(Text to read)
As we discussed in our Buying Stocks article, before you buy for first shares in a stock, formulate an exit strategy. Just like super spy James Bond would look for exits in case of threats when he goes into a building or a room. You need to formulate an exit strategy before you buy a stock.
In Case Your Bull Thesis Is Wrong. We would love to be right in all of our predictions, but if the stock price heads down below your buying price, how low are you willing to “stomach” the paper loss? At what point would you realize your bull thesis is not working out, and realize you need to exit the investment, even at a loss? One school of thought says you should consider selling out if it drops 10% below your purchase price. The concept is that a 10% loss is better than a 25% loss, 50% loss, 75% loss, or 100% loss. And those heavier losses all began with a 10% loss. Or you willing to cut your losses early and exit your position? Have a plan ahead of time, so you don’t get caught by surprise and be forced to make a decision when your emotions are high.
One strategy (following that school of thought above) is to place a stop loss sell order to minimize the down side risk. You would do this as soon as you buy some shares of stock. For example, if you’re prepared to sell should the stock price go south 10%, then place a stop loss sell order at 10% below your purchase price. Maybe your tolerance is not -10%, maybe it’s only -5%, or may be it’s as much as -12%, or even -15%. Whatever your tolerance, consider using this technique to protect yourself from much deeper losses.

(Raw data)
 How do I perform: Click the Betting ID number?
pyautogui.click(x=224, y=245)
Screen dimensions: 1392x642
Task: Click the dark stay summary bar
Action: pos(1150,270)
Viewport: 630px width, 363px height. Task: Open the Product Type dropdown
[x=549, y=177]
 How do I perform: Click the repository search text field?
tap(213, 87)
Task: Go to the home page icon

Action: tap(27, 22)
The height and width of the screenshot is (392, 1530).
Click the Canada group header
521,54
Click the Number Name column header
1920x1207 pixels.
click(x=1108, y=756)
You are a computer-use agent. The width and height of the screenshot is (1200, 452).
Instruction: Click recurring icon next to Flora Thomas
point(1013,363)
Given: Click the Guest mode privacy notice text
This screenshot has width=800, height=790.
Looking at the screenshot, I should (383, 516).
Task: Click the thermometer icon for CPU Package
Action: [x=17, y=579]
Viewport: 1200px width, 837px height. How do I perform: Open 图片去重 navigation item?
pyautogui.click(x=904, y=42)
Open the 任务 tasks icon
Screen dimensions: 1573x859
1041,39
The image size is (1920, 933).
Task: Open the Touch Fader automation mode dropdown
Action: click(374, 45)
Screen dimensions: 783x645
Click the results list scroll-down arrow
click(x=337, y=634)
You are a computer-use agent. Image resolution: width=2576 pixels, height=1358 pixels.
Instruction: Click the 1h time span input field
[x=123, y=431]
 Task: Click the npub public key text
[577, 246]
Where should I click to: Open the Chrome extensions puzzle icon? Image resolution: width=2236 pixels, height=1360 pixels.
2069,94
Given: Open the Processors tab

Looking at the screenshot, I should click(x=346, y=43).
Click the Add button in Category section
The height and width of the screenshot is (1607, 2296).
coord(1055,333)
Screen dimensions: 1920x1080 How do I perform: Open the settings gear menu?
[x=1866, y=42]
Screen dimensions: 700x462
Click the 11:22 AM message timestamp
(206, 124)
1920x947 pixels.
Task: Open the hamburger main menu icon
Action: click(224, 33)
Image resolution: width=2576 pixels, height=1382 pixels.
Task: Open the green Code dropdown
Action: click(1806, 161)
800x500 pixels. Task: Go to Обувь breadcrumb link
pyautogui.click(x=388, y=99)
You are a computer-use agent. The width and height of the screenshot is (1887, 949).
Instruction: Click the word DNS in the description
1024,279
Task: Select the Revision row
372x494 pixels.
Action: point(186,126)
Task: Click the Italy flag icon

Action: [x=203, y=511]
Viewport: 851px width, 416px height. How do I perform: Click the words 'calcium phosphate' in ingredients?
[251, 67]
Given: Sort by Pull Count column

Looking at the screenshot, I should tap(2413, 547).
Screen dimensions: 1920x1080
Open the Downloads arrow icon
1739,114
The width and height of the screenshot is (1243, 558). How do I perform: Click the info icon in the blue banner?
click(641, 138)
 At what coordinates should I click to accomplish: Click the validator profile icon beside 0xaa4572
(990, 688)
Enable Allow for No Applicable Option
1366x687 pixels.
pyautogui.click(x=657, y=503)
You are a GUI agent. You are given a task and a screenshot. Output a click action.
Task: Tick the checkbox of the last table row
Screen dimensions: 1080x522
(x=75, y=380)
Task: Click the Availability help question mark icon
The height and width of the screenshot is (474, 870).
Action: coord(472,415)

(Your task)
In the text on stock exit strategies, how far below the purchase price does one school of thought say you should consider selling?

(Exercise result)
10% below the purchase price.